▶ **PROMPT**: Give each entry back by retyping it exactly as written.

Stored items

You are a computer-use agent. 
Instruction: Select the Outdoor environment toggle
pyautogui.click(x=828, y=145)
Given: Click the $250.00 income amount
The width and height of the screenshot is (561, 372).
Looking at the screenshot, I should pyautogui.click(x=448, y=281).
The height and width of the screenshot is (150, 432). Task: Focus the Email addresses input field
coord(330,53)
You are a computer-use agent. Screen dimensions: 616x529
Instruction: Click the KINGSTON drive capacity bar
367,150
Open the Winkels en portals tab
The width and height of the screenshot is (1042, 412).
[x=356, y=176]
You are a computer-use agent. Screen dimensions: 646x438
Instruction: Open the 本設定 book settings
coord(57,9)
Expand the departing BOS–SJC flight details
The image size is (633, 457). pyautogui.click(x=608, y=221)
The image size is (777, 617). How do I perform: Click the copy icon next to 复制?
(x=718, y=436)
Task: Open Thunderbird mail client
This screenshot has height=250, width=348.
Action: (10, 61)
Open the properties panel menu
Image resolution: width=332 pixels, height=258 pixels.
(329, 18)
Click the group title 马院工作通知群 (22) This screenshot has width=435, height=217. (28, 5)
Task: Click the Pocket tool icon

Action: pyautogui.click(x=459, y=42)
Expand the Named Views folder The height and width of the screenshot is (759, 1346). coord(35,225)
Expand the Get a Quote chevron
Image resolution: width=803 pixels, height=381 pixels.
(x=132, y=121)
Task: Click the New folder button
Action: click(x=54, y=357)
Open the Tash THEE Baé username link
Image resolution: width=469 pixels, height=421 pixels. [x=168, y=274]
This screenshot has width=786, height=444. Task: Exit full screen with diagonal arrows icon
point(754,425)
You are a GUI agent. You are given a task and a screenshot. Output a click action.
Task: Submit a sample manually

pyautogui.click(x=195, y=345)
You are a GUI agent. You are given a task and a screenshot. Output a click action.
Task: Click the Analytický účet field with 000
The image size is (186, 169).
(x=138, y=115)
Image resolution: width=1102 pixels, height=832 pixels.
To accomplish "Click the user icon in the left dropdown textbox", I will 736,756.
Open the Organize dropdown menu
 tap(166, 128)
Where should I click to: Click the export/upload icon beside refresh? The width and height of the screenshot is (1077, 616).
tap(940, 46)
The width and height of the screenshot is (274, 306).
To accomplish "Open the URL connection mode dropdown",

▶ **OUTPUT**:
You are a computer-use agent. 
Instruction: Select the Outdoor environment toggle
pyautogui.click(x=828, y=145)
Given: Click the $250.00 income amount
The width and height of the screenshot is (561, 372).
Looking at the screenshot, I should pyautogui.click(x=448, y=281).
The height and width of the screenshot is (150, 432). Task: Focus the Email addresses input field
coord(330,53)
You are a computer-use agent. Screen dimensions: 616x529
Instruction: Click the KINGSTON drive capacity bar
367,150
Open the Winkels en portals tab
The width and height of the screenshot is (1042, 412).
[x=356, y=176]
You are a computer-use agent. Screen dimensions: 646x438
Instruction: Open the 本設定 book settings
coord(57,9)
Expand the departing BOS–SJC flight details
The image size is (633, 457). pyautogui.click(x=608, y=221)
The image size is (777, 617). How do I perform: Click the copy icon next to 复制?
(x=718, y=436)
Task: Open Thunderbird mail client
This screenshot has height=250, width=348.
Action: (10, 61)
Open the properties panel menu
Image resolution: width=332 pixels, height=258 pixels.
(329, 18)
Click the group title 马院工作通知群 (22) This screenshot has width=435, height=217. (28, 5)
Task: Click the Pocket tool icon

Action: pyautogui.click(x=459, y=42)
Expand the Named Views folder The height and width of the screenshot is (759, 1346). coord(35,225)
Expand the Get a Quote chevron
Image resolution: width=803 pixels, height=381 pixels.
(x=132, y=121)
Task: Click the New folder button
Action: click(x=54, y=357)
Open the Tash THEE Baé username link
Image resolution: width=469 pixels, height=421 pixels. [x=168, y=274]
This screenshot has width=786, height=444. Task: Exit full screen with diagonal arrows icon
point(754,425)
You are a GUI agent. You are given a task and a screenshot. Output a click action.
Task: Submit a sample manually

pyautogui.click(x=195, y=345)
You are a GUI agent. You are given a task and a screenshot. Output a click action.
Task: Click the Analytický účet field with 000
The image size is (186, 169).
(x=138, y=115)
Image resolution: width=1102 pixels, height=832 pixels.
To accomplish "Click the user icon in the left dropdown textbox", I will 736,756.
Open the Organize dropdown menu
 tap(166, 128)
Where should I click to: Click the export/upload icon beside refresh? The width and height of the screenshot is (1077, 616).
tap(940, 46)
The width and height of the screenshot is (274, 306).
To accomplish "Open the URL connection mode dropdown",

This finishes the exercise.